What is the solution? use elimination .
4x-y=23
7x-y=21
You can add both y's together to get no y's and then solve for x after adding 7x and 4x. Then plug in the value of x into one of the equations to find y.
huh?
sorry think of it as you are adding normally with a bar on the bottom. since you have 22 negative y's you multiply the bottom number by -1 to get a positive y. Then you add the two y's together so you ELIMINATE the y's They are no longer in the problem SO FAR. You then find x. and then substitute the answer you got for x and solve y.
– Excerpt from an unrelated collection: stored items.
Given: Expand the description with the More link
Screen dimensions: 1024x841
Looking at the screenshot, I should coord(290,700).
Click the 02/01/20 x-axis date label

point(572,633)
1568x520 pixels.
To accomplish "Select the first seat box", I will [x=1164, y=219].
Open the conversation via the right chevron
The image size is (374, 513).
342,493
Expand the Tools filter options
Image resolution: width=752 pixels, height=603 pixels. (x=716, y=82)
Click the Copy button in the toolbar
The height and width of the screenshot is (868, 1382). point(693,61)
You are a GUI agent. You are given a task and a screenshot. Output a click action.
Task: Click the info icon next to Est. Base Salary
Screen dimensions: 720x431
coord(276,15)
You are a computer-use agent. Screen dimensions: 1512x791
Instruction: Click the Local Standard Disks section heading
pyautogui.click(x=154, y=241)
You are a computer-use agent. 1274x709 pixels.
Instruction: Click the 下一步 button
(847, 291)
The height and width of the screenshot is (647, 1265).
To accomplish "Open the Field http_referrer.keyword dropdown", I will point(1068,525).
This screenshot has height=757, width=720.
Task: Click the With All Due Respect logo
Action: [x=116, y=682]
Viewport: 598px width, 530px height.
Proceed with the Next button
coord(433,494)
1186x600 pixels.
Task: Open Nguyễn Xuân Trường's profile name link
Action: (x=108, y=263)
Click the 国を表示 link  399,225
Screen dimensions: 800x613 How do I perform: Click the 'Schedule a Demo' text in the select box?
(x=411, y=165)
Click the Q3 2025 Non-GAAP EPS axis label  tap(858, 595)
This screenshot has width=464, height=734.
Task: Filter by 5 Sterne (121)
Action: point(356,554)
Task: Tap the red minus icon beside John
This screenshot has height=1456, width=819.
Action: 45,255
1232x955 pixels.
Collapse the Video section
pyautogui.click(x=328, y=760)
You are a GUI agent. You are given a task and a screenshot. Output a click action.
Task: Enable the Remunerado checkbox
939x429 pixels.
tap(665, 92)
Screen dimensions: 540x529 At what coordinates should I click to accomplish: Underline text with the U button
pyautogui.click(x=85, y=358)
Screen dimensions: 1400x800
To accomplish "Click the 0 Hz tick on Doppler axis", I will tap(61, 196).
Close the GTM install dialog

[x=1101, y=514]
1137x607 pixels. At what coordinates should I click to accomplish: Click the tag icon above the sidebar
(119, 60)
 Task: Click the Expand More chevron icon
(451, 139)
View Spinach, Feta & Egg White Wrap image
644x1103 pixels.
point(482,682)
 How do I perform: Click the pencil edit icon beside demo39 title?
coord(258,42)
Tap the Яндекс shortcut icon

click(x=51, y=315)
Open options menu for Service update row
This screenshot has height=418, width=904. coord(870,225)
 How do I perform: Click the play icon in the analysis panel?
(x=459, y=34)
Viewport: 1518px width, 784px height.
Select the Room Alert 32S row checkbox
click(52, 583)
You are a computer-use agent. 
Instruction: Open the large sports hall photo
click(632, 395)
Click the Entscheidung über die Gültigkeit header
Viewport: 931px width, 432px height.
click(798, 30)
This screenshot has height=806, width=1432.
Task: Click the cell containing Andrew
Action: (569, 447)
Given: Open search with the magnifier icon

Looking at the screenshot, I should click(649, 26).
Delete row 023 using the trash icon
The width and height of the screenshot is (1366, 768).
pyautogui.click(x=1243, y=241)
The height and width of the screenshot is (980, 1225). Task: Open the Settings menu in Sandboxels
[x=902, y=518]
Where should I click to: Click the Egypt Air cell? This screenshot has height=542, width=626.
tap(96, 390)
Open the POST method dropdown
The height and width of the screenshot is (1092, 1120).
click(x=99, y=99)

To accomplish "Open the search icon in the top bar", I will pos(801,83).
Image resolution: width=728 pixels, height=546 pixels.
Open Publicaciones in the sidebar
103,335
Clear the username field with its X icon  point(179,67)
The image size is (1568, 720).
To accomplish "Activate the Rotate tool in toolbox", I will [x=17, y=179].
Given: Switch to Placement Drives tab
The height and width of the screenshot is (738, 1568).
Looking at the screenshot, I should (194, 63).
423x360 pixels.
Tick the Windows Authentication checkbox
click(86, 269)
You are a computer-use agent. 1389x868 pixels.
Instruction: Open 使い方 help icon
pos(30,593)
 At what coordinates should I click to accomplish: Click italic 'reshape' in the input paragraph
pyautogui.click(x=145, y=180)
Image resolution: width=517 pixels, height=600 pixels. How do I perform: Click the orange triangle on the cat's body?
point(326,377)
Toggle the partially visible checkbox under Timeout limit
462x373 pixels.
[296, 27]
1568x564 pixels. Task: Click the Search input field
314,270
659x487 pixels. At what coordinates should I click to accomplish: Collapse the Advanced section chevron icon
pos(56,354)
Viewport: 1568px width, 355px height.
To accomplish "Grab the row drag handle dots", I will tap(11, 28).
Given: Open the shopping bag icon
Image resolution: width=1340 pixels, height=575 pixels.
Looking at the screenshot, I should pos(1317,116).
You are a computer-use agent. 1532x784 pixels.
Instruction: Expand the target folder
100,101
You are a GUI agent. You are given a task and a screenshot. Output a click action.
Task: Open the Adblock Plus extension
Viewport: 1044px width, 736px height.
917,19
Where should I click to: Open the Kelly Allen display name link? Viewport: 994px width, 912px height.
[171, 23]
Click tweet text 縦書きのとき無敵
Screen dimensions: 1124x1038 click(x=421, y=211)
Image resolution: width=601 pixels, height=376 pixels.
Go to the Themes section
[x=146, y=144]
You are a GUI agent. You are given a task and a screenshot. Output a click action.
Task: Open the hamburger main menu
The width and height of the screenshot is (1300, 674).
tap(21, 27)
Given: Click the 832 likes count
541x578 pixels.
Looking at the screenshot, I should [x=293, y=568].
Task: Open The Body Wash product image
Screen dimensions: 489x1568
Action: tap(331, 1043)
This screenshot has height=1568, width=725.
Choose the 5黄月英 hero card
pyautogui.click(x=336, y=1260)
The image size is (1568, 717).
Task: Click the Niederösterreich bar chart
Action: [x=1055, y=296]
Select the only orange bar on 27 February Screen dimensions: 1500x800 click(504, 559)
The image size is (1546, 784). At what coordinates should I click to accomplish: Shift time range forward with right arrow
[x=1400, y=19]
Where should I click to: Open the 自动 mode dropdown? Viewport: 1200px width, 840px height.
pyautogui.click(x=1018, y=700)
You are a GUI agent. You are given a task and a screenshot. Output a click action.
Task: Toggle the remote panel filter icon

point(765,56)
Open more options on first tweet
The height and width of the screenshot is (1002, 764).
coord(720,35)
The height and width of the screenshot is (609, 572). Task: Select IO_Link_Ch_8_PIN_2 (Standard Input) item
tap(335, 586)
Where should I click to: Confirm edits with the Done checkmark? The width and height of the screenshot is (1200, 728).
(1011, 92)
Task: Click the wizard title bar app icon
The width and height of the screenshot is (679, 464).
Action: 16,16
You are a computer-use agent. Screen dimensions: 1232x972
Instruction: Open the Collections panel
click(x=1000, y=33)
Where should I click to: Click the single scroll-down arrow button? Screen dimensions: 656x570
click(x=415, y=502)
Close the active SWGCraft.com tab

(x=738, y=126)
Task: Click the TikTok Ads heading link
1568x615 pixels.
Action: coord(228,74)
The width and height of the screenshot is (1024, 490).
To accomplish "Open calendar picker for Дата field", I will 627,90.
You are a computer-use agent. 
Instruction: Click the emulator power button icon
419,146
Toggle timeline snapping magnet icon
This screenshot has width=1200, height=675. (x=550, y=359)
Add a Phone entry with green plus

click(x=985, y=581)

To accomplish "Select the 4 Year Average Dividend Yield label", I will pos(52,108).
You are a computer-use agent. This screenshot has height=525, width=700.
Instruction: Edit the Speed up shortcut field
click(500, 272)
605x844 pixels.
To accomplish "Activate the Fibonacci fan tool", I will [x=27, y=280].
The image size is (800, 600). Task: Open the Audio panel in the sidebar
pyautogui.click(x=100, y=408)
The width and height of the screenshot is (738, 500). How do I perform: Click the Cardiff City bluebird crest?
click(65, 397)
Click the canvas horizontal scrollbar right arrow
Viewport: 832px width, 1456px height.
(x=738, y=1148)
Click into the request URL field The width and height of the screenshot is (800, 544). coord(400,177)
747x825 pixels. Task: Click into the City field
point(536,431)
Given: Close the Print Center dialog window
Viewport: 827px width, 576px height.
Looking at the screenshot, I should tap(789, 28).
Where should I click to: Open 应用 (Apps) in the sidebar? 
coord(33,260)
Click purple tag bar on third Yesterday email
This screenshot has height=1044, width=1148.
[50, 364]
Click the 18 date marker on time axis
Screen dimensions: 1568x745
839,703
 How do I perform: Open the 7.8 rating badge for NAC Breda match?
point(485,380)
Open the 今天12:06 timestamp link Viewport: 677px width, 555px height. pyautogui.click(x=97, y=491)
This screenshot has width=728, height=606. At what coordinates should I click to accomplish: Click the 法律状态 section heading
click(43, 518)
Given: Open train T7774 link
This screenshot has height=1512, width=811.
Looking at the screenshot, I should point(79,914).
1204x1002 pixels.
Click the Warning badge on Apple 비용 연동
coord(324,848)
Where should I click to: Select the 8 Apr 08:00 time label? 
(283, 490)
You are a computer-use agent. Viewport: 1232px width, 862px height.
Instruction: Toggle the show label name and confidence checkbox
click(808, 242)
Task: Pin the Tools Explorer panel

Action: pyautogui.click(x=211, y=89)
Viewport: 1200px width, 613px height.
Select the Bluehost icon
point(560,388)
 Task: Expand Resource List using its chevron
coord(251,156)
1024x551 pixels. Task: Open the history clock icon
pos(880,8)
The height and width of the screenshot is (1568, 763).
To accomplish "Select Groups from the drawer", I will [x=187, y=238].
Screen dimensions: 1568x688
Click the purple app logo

sorry typo two negative y's
So whats the answer??
Eq1: 4x - y = 23.
Eq2: 7x - y = 21.
Multiply Eq2 by -1 and add:
+4x - y = 23.
-7x + y = -21.
Sum: -3x = 2.
X = -2/3.
In Eq1, replace x with -2/3 and solve for y.
4(-2/3) - y = 23.
Y = ?
You should get: Y = -77/2 = -25 2/3.
@henry the answer chosies are
a.(11,0)
b.(4,-7)
c.(11,44)
d.(4,7)
None of the give answers satisfy BOTH of
the given equations. Remember that each
answer must satisfy BOTH equations.
My answer: (-2/3,-77/3) satisfies BOTH
equations.
To find the solution using elimination, follow these steps:
Step 1: Write down the given equations:
Equation 1: 4x - y = 23
Equation 2: 7x - y = 21
Step 2: Notice that both equations have the variable "y" with a coefficient of -1. To eliminate "y", subtract Equation 1 from Equation 2. This will result in canceling out the "y" terms:
(7x - y) - (4x - y) = 21 - 23
7x - y - 4x + y = -2
(7x - 4x) - (y - y) = -2
3x = -2
Step 3: Solve the resulting equation for "x":
3x = -2
Divide both sides by 3:
(3x) / 3 = (-2) / 3
x = -2/3
Step 4: Substitute the value of "x" (-2/3) into one of the original equations. Let's use Equation 1:
4x - y = 23
4(-2/3) - y = 23
-8/3 - y = 23
Subtract -8/3 from both sides:
- y = 23 + 8/3
y = 23 + 8/3
Step 5: Simplify the equation for "y":
y = 23 + 8/3
To add fractions, find a common denominator (in this case, 3):
y = (69 + 8) / 3
y = 77 / 3
The solution to the system of equations is x = -2/3 and y = 77/3.